Text extract:
════

PAS Hall of Fame:
George L. Stone
(b. 1886 - d. 1967)
by Rick Mattingly
The small announcement that appeared in the December 1935 issue of Leedy Drum Topics gave no hint that drum history was about to be changed. “Geo. Lawrence Stone, famous Boston drummer who conducts the country’s largest drum school at 61 Hanover St., Boston, Mass., is now offering a new book of drum technique (not rudiments) which will definitely improve one’s drumming by a series of exercises for the sticks. Any drummer, regardless of what type of work he does, will benefit by using this book. It is called ‘Stick Control’ and has the endorsement of many leading drummers as being unique in the field and a very wonderful means for improving a drummer’s ability. Those interested in this new text may secure it by writing to Mr. Stone direct at the address mentioned above. The cost of the book is $1.50.”
Nearly sixty years later, when the editors of Modern Drummer magazine polled prominent players and teachers in order to determine the “25 Greatest Drum Books,” Stick Control received the most votes. Modeled after the Arban Trumpet Method, a book Stone often used with his xylophone students, Stick Control could be applied to virtually any type of drumming, and jazz, classical, rudimental and rock drummers alike often referred to it as the drummers’ bible.
The man who wrote it, George Lawrence Stone, was born in 1886, the son of drummer, drum teacher and drum manufacturer George Burt Stone. George Lawrence learned drums and xylophone from his father, and also helped out in George B. Stone’s shop, where the elder Stone tucked drumheads, turned drumsticks, made wooden foot pedals and sold violins.

════

Recorded data:
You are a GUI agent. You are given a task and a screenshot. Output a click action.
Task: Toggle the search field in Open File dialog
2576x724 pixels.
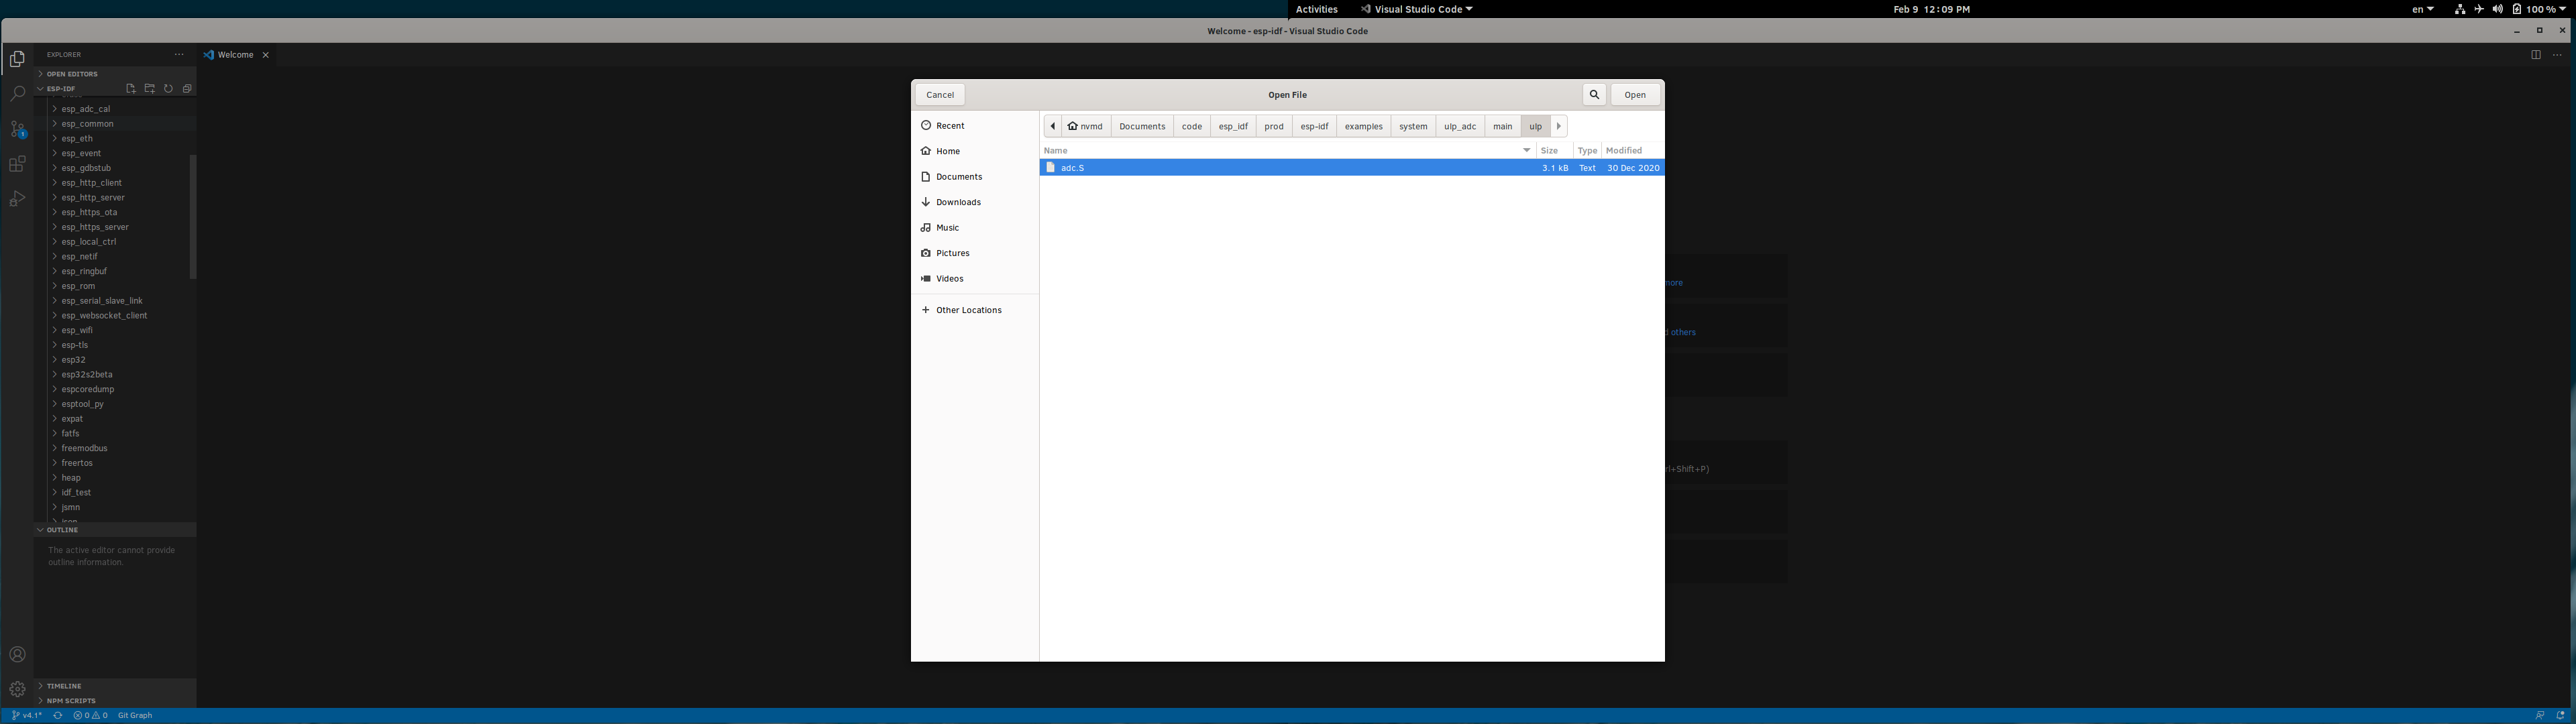pyautogui.click(x=1594, y=94)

════

Task prompt: Could you reproduce the George L. Stone profile from "Nearly sixty years" to "the drummers’ bible.", revising it so that "polled" becomes "surveyed"?

Solution:
Nearly sixty years later, when the editors of Modern Drummer magazine surveyed prominent players and teachers in order to determine the “25 Greatest Drum Books,” Stick Control received the most votes. Modeled after the Arban Trumpet Method, a book Stone often used with his xylophone students, Stick Control could be applied to virtually any type of drumming, and jazz, classical, rudimental and rock drummers alike often referred to it as the drummers’ bible.